§ **DOCUMENT EXCERPT**
::::::

Can anyone elucidate?
(elaborating on my comment)
In general, most programming languages and many domain specific languages are Turing-complete. In practice, you need to design a language very carefully to have it be non Turing-complete (hence, nearly all programming languages are Turing-complete). When someone tells you: this language Foo is not Turing-complete you need to be very suspicious and require a proof of that fact. For most programming languages, ask yourself about the Halting problem (if it applies, that language is Turing complete)
Look also for accidental Turing-completeness, it is amusingly instructive.
APL is Turing-complete because it has conditionals, branching, and recursive functions. It is also Turing complete because you could code in APL a Random-Access-Machine interpreter.
Notice that Turing-completeness is a theoretical abstraction. In practice, all our digital computers (and even the entire Internet) are finite state machines; they have a finite amount of memory, e.g. 1014 bits for most laptops in 2015, so a finite, but enormous, state space. Even the entire quantum universe could be viewed as a gigantic finite state machine (pan-computationism, Planck units, ...).
But viewing most computers (or programming languages) as finite state machines is inadequate for most purposes. The Turing machine model (or its equivalents) is often more adequate. Learn also the Rice's theorem. Read also J.Pitrat's blog which has some interesting views.
Notice also that time complexity & combinatorial explosion & computational complexity matters usually much more than Turing-completeness. A program giving a result in billion years is useless.

::::::

§ **SOURCE MATERIAL**

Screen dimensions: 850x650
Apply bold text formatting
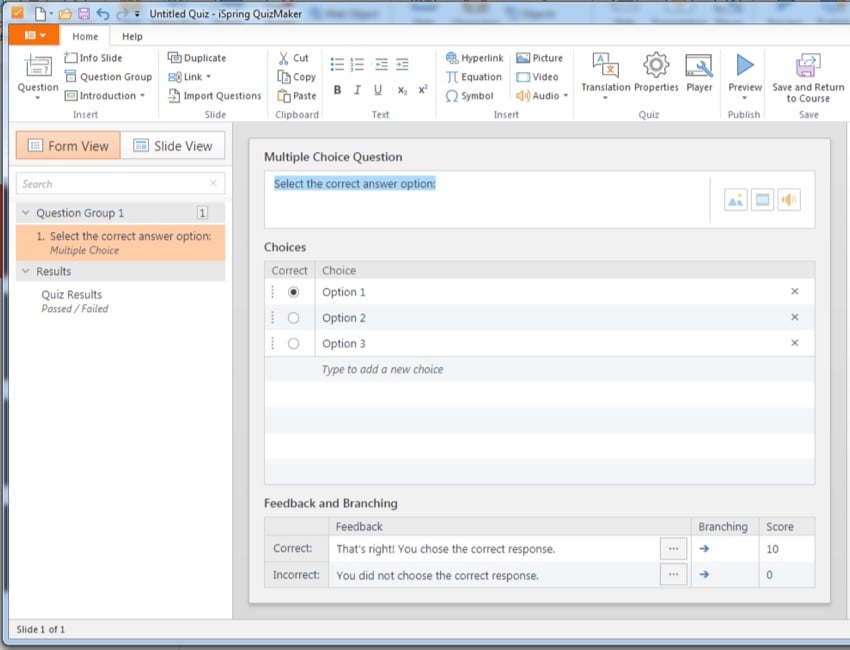pyautogui.click(x=337, y=90)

::::::

§ **DIRECTIONS FOR THIS TASK**
Translate into French the sentence "Notice that Turing-completeness is a theoretical abstraction." from the passage on Turing-completeness. The listing above is separate material, independent of the passage on Turing-completeness.

§ **THE RESPONSE**
Remarquez que la Turing-complétude est une abstraction théorique.